#### [PROMPT]
Read the records and gather each line that includes "give".

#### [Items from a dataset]
◆ ◆ ◆ ◆ ◆
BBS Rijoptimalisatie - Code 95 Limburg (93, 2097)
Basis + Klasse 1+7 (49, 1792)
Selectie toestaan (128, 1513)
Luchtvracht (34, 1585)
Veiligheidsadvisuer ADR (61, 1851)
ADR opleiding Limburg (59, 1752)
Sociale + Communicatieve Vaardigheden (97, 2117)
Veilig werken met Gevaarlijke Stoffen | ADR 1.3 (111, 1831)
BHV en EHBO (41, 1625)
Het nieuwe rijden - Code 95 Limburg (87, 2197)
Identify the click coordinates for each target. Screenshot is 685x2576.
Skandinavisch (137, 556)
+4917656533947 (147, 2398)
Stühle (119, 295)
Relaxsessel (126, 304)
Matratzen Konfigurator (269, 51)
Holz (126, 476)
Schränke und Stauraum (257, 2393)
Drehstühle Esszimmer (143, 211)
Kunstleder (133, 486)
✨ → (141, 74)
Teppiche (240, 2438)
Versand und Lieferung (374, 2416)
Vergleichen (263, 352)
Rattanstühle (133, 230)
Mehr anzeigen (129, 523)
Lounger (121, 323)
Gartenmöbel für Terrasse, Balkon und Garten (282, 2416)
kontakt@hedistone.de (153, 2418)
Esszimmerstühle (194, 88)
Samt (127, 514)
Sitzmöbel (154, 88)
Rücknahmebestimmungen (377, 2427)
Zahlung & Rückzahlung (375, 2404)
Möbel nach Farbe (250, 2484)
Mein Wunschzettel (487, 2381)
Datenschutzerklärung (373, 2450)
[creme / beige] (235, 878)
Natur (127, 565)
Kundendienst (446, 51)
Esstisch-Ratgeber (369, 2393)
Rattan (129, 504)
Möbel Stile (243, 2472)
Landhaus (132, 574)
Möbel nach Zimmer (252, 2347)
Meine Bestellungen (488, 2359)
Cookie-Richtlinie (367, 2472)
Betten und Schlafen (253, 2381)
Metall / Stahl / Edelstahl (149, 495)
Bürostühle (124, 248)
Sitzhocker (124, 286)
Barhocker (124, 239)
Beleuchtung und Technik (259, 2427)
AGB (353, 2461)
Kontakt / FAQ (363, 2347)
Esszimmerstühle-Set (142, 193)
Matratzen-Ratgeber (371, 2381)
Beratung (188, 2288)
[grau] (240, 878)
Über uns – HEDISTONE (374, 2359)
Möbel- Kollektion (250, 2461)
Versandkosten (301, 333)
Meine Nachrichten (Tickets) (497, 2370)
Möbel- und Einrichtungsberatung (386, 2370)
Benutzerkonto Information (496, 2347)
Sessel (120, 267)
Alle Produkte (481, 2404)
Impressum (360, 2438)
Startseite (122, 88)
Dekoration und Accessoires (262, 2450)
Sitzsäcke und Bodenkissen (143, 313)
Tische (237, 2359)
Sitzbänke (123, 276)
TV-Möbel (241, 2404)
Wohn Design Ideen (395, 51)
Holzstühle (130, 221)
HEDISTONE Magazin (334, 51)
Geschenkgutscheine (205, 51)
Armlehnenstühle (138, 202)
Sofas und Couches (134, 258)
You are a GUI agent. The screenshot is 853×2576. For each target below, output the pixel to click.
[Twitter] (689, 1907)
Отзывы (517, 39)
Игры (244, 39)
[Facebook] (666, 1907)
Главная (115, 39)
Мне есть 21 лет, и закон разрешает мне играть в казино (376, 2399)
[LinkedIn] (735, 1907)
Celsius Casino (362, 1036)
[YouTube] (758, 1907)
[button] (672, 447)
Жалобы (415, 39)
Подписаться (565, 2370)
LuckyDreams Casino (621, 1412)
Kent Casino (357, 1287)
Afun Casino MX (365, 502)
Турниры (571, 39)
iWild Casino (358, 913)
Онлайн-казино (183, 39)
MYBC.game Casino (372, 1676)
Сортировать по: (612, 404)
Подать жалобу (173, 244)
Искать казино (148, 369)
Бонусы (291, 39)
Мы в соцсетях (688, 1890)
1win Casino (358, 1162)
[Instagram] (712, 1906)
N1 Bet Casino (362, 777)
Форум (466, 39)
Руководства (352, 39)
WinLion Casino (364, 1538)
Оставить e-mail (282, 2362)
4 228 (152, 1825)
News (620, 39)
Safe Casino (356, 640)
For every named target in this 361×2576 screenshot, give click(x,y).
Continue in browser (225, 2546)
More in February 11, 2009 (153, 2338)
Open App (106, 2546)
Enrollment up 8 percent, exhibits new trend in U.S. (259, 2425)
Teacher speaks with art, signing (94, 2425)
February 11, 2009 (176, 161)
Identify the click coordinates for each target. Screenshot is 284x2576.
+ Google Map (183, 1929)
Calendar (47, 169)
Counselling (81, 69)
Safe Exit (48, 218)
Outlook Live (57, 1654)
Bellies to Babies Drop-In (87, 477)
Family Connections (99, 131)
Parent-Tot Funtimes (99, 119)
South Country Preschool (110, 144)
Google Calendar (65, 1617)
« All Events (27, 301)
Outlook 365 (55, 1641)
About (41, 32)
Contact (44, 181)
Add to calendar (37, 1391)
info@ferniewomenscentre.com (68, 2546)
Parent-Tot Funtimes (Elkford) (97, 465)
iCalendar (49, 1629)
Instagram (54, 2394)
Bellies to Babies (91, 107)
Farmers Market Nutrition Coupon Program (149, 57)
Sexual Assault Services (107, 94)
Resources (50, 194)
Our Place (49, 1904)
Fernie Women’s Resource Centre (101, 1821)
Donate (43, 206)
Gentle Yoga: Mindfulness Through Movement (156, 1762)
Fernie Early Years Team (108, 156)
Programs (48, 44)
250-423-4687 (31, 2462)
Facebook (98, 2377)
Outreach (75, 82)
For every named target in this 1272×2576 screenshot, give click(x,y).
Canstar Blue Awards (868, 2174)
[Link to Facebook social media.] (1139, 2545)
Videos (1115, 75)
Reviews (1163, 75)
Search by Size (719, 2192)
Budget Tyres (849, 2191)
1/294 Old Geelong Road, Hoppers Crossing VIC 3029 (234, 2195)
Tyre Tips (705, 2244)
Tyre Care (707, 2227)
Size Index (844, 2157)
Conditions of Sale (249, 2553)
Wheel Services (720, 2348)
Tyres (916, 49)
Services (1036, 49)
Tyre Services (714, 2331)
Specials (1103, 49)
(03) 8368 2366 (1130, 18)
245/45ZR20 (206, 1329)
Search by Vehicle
◆ ◆ ◆ ◆ ◆
#### [OUTPUT OF THE TASK]
For every named target in this 361×2576 screenshot, give click(x,y).
For every named target in this 1272×2576 screenshot, give click(x,y).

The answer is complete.